Susanne Vielmetter Los Angeles Projects is pleased to present work by Suzanne Lacy in the project space. On view will be an installation from a 48 hour performance, created in 1980 for a performance series at LACE Gallery. Entitled “In the last Throes of Artistic Vision”, the work explores the bathos of artistic suffering intertwined with ruminations on violence and ambition. In the performance, each night a Rembrandt Dracula painted “The Slaughtered Ox” by number and each day she slept in a coffin filled with earth in an abandoned top floor warehouse. Led by wraiths carrying candles, the audience walked up five flights of stairs to encounter a dramatically lit tableau and accompanying soundtrack. Two themes run through The Last Throes of Artistic Vision, a meditation on violence and its origins, on the one hand, and a somewhat comedic comment on Linda Nochlin’s famous query in her article from that era: Why are there no great women artists? Rembrandt, the “prince of darkness” is conflated with that other prince, Dracula, and the prescriptive painting is duly executed in a performative installation that was open throughout to the public. At Vielmetter, Lacy unveils a series of four photographic tableaux in a sound-accompanied installation, along with paraphernalia from the original performance. The photos by Raul Vega capture the evocative staging and lighting of the original performance. This is the first gallery showing of this seminal work and it represents a lesser-known companion project to the humorous Learn Where the Meat Comes From, recently featured in the Getty Museum’s California Video exhibition (2008).

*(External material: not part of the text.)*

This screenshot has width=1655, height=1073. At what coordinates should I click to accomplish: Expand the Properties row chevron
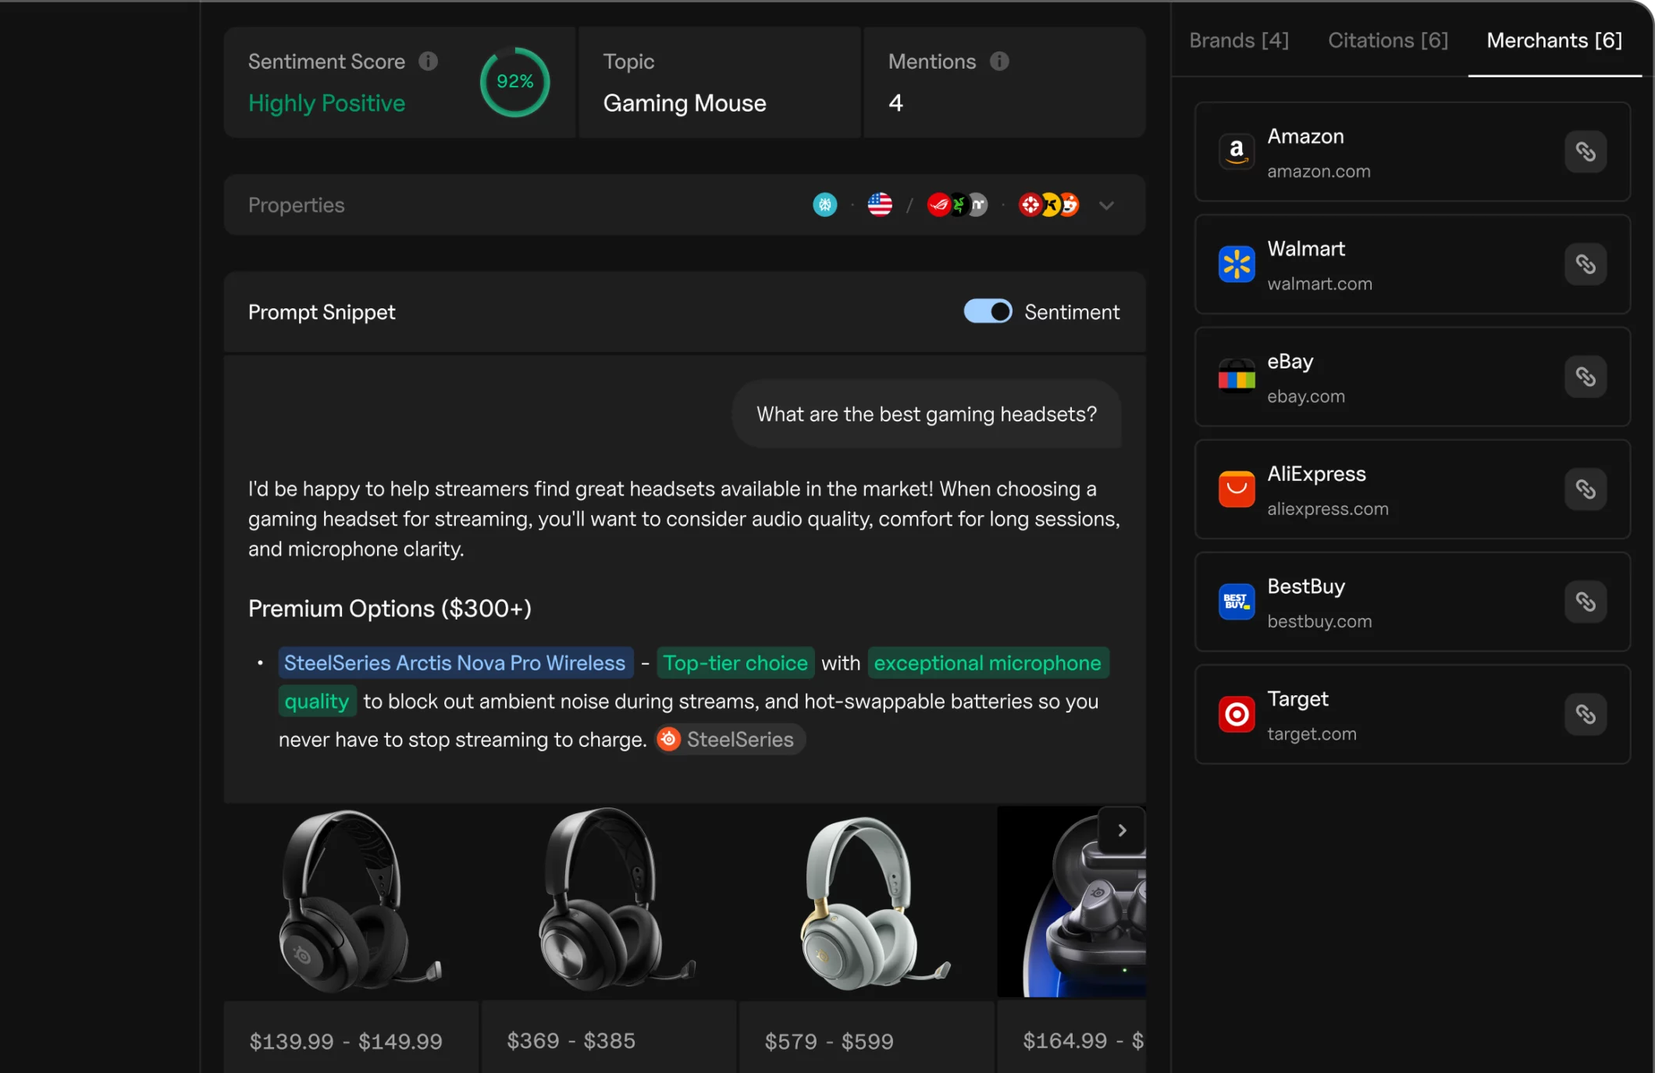(x=1106, y=205)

In the 1970s Lacy was one of a prolific group of emerging performance artists in Los Angeles, including Barbara T. Smith, Nancy Buchanan, Paul McCarthy and Chris Burden. Her work is personal, idiosyncratic, research-based and body-sited – it covers a wide range of territory and includes public performances, political activism, videos, and photography. In more publicly sited works, Lacy has engaged in social and civic forms of protest and media intervention, such as the widely publicized In Mourning and In Rage (with Leslie Labowitz, 1977). Artistic process and identity—characteristic of an era of artistic experimentation and the increased recognition of women’s place in the art profession—are themes Lacy visits frequently.
Suzanne Lacy received a MFA at the California Institute of the Arts in 1973. Her work has been widely exhibited and has been included in many important museum exhibitions, including the recent “Your Donations Do Our Work”, with Andrea Bowers at the UCR Sweeney Gallery, Riverside; “California Video” at the J. Paul Getty Museum, Los Angeles; in “Re-Act Feminism: Performance in the 1970s and Today”, Akademie der Kunst, Berlin; “Making It Together: Women’s Collaborative Art and Community”, The Bronx Art Museum, Bronx, NY; “The Way That We Rhyme: Women, Art and Politics”, Yerba Buena Center for the Arts, San Francisco; “Kiss Kiss, Bang Bang”, Museo del Bilbao, Bilbao, Spain; “WACK! Art and the Feminist Revolution”, Museum of Contemporary Art, Los Angeles, “Primera generacion”, Museo Nacional Centro de Art, Reina Sofia, Spain; “Los Angeles: 1955-1985”, Pompidou Centre, Paris, France; “Feminist Future symposium”, The Video Databank at MOMA, New York; “Out of Action: Between Performance and the Object 1949-1979”, Museum of Contemporary Art, Los Angeles; “Made in California: Art, Image, and Identity, 1900-2000”, Los Angeles County Museum of Art, Los Angeles; “Mothers of Invention”, MUMOK, Vienna, Austria; “The Time of Our Lives”, New Museum of Contemporary Art, New York; “Sexual Politics: Judy Chicago’s ‘Dinner Party’ in Feminist Art History”, Hammer Museum, Los Angeles; “Outside the Frame: Performance and the Object”, Cleveland Center for Contemporary Art, Cleveland; “The Subject of Rape”, Whitney Museum of American Art, New York; “Art and Ideology”, New Museum of Contemporary Art, New York; “Global Space Invasion”, San Francisco Museum of Modern Art, San Francisco; Performance!”, The Woman’s Building, Los Angeles.
Susanne Vielmetter Los Angeles Projects is located at 5795 West Washington Blvd in Culver City, between Fairfax and La Cienega. Gallery Hours are Tuesday through Saturday from 11 am – 6 pm and by appointment. Directions: Coming from downtown, take the 10 frwy west, exit at the Washington / Fairfax exit, turn left, it’s the second building on your right. 10 frwy coming from the west side, take the Fairfax exit, turn right on Fairfax, turn immediately right on Washington Blvd, the building is the second on your right, next to the Dunn Edwards store.